I am washing my nappies in fairy non bio powder every other day with a scoop of mio fresh using a cotton wash with a pre rinse and extra rinse after but recently they have started to have a wired smell. Not sure how to describe the smell but it doesn't smell like urine! I normally line dry them but if it's raining I dry them indoors on an airer sometimes with 10 mins in the tumble drier to freshen. Do I need to change anything in my wash routine to stop the smell? Thanks

Sunday, 11 June 2017  |  20:47

I'm getting bald patches on my bamboo bamboozles and boosters. Some are old but some have hardly been used. There is no logic as to which one will form bald patches next! I'm getting concerned now and would like to get to the bottom of what's causing it so I can stop it from happening again. I only use surcare non-bio. I do a 20 minute cold pre wash, then a 3 hour wash at 40 degrees. We don't have a tumble drier and line dry where possible. My wash routine hasn't changed over the years, some of the nappies that my ds1 used for 2 years are still looking good whereas ones only used maybe 10 times have patches. Any suggestions as to what I'm doing wrong please?

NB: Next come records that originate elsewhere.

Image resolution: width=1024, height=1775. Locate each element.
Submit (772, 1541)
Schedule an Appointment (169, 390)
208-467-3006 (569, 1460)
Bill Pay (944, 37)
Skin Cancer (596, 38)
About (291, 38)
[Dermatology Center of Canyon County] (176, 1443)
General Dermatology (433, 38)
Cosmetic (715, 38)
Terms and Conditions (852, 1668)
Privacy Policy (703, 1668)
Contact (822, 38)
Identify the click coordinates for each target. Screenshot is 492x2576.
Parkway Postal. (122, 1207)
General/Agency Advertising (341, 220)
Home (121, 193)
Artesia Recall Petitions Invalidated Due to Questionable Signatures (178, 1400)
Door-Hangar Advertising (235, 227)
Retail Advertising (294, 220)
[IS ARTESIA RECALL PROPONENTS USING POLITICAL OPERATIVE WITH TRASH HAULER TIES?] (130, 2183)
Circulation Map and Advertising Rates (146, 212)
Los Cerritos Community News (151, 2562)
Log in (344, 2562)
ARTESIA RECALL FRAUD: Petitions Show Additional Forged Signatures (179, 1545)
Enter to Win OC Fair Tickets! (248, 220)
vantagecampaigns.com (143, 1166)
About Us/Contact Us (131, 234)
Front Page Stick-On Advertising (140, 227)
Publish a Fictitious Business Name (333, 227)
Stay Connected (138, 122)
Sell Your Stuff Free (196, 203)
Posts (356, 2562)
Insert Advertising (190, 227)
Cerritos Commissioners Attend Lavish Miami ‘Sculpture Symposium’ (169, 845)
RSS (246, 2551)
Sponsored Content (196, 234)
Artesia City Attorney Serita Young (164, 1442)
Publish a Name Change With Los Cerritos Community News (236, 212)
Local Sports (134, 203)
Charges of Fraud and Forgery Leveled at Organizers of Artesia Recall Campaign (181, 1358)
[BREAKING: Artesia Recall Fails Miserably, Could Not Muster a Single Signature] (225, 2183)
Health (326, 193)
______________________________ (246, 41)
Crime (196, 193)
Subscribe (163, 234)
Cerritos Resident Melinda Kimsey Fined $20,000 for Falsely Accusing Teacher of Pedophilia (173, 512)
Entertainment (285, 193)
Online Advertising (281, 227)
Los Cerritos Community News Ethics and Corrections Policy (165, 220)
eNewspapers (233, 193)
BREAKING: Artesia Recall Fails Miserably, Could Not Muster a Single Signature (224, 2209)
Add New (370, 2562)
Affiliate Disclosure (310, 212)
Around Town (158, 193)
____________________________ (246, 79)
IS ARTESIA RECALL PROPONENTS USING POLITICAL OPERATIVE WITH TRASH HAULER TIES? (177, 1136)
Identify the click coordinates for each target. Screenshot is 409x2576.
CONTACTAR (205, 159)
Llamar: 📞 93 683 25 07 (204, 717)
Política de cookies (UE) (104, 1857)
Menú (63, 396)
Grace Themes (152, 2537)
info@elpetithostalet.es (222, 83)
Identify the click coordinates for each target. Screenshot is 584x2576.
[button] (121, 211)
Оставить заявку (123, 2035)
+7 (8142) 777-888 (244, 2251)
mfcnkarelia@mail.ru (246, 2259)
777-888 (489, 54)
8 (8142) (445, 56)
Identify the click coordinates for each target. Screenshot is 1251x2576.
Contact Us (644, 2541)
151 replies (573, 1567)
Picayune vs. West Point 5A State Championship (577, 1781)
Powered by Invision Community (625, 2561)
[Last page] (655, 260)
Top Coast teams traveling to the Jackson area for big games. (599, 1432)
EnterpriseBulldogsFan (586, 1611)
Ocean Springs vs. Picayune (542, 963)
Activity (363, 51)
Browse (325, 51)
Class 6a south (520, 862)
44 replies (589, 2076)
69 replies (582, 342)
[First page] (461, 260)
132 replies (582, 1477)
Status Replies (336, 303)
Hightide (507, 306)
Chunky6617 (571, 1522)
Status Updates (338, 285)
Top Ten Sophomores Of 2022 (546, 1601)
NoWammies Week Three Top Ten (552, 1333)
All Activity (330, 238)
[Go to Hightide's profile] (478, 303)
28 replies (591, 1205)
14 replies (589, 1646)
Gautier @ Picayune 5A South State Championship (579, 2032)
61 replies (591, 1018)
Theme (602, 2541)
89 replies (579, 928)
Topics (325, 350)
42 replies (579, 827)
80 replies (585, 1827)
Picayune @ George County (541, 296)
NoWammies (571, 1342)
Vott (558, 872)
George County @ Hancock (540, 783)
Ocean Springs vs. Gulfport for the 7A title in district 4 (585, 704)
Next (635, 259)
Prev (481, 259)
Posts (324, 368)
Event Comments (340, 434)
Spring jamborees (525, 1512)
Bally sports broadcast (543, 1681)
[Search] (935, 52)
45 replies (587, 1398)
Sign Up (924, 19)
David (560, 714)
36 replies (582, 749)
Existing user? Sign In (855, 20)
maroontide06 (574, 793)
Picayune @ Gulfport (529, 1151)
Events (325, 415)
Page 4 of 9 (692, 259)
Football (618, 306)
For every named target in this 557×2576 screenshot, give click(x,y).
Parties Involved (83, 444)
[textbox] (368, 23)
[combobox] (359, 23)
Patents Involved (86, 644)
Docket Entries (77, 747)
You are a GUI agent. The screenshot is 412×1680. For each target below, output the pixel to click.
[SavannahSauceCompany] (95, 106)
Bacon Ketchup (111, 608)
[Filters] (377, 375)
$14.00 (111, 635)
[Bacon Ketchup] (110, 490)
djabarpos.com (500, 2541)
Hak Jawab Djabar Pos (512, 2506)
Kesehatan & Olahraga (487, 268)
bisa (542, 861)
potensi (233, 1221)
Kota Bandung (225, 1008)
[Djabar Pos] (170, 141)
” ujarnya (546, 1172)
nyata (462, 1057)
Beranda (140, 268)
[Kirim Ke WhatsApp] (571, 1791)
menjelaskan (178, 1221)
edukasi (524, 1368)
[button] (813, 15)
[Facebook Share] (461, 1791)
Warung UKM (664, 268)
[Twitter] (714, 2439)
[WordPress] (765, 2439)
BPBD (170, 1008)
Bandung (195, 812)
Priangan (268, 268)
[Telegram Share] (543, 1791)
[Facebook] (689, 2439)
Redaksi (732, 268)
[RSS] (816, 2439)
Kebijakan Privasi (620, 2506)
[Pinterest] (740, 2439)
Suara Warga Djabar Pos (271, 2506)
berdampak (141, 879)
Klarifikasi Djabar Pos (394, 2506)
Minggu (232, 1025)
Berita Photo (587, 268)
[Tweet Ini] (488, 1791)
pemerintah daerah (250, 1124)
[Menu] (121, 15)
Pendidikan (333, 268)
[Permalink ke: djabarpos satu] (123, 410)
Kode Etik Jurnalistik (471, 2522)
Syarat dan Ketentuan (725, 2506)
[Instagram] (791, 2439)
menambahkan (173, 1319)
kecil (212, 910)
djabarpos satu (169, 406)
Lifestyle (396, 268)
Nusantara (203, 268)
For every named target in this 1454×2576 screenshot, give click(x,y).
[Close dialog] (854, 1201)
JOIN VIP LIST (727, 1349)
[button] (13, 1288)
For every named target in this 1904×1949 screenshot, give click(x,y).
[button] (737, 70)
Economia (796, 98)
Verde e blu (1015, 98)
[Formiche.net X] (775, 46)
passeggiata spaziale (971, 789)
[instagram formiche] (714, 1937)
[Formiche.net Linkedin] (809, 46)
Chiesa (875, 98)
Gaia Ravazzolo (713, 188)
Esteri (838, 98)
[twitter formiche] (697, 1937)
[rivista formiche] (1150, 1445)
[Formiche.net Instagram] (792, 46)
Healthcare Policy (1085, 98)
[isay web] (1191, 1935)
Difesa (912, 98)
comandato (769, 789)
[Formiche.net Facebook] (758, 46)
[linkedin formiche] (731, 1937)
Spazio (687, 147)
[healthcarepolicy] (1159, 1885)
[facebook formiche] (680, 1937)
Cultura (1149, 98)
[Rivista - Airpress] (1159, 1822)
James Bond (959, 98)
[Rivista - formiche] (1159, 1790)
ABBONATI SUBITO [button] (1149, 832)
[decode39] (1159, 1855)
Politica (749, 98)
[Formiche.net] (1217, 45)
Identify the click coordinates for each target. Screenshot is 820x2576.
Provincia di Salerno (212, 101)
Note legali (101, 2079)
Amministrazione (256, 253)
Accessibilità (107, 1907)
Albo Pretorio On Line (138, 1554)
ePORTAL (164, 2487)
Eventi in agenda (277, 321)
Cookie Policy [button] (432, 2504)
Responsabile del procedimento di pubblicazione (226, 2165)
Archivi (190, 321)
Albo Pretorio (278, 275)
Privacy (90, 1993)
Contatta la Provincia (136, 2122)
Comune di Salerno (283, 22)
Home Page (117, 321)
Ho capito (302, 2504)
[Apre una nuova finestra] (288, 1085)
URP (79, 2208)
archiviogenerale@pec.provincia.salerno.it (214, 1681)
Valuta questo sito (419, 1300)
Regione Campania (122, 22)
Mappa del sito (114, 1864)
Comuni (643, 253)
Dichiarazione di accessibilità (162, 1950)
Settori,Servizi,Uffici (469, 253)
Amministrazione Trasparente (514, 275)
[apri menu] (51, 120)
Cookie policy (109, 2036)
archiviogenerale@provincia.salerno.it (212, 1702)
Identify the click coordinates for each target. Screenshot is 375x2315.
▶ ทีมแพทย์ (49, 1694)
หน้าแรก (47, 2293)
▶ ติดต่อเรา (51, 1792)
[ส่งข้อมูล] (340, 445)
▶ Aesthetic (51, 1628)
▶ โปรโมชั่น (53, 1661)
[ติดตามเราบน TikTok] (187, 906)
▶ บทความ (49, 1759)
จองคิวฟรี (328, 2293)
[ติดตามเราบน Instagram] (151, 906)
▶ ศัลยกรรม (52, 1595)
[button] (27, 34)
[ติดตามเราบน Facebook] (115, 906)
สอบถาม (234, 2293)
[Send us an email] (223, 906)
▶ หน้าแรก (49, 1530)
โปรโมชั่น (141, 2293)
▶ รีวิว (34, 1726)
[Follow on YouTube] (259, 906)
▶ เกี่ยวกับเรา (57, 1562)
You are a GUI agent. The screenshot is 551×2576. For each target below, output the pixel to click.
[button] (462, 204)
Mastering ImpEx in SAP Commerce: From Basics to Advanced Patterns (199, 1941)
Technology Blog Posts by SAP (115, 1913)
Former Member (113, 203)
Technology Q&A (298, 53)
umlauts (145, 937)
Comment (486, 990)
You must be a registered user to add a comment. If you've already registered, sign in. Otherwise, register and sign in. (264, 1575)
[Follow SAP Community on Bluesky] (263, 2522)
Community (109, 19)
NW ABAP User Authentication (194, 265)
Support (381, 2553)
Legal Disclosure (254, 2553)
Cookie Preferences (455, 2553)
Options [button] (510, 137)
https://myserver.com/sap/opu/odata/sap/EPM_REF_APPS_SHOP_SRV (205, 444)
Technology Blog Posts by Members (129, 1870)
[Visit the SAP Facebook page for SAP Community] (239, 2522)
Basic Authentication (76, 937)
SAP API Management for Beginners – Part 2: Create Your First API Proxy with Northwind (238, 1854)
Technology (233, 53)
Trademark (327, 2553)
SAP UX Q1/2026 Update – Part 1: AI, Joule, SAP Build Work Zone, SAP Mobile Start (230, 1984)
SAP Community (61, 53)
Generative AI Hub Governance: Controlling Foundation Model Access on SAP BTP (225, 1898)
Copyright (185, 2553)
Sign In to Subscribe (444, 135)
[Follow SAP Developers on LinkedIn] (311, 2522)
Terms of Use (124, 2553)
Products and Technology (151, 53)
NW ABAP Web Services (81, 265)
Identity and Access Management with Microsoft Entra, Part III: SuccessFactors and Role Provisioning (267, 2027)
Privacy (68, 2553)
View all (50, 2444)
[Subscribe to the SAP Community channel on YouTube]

Tuesday, 11 July 2017  |  10:00

Hi Tara, Balding on bamboo (and cotton) can have a number of causes. Using biological detergent, vinegar or harsh stain removers/chemicals is one.
Exposure to heat can damage the bamboo structure such as drying on a radiator or in a tumble drier on high.
Another reason we have found is the child having really strong teething wee. One of my children had this and it was so strong and acidic it wore away fibres. he was best with microfibre which won't bald with strong wee.

Wednesday, 5 July 2017  |  16:46

Hi, I bought some of my nappies pre-used, is there anything you recommend I should do before using them for my baby? I read somewhere about bleaching them first, but if this isn't necessary then I'd rather avoid it. Would a standard 60 degree wash with normal non bio do the trick or should I add some napisan as well?

Tuesday, 11 July 2017  |  10:33

Hi Nicola,
Don't use napisan on modern nappies it will damage the fabrics. I'd use the bambinex ultra care when washing them it will wash and sanitise all in one

Tuesday, 11 July 2017  |  9:57

Normally we find when this happens it's the baby has started teething as teething wee really smells strong. Make sure you are washing at 60deg and i'd do a strip wash which means do a long 60deg wash with a full dose of detergent followed by another long 60deg wash WITHOUT any detergent. That gives them a lovely deep clean.

Martha Shreeve
Wednesday, 19 July 2017  |  15:57

What is the shortest cycle appropriate for a 4-5 nappy load as I'd like to wash every day.

Thursday, 20 July 2017  |  17:17

Hi Martha, If just washing 4-5 nappies on their own i'd be looking for a 60-90min wash.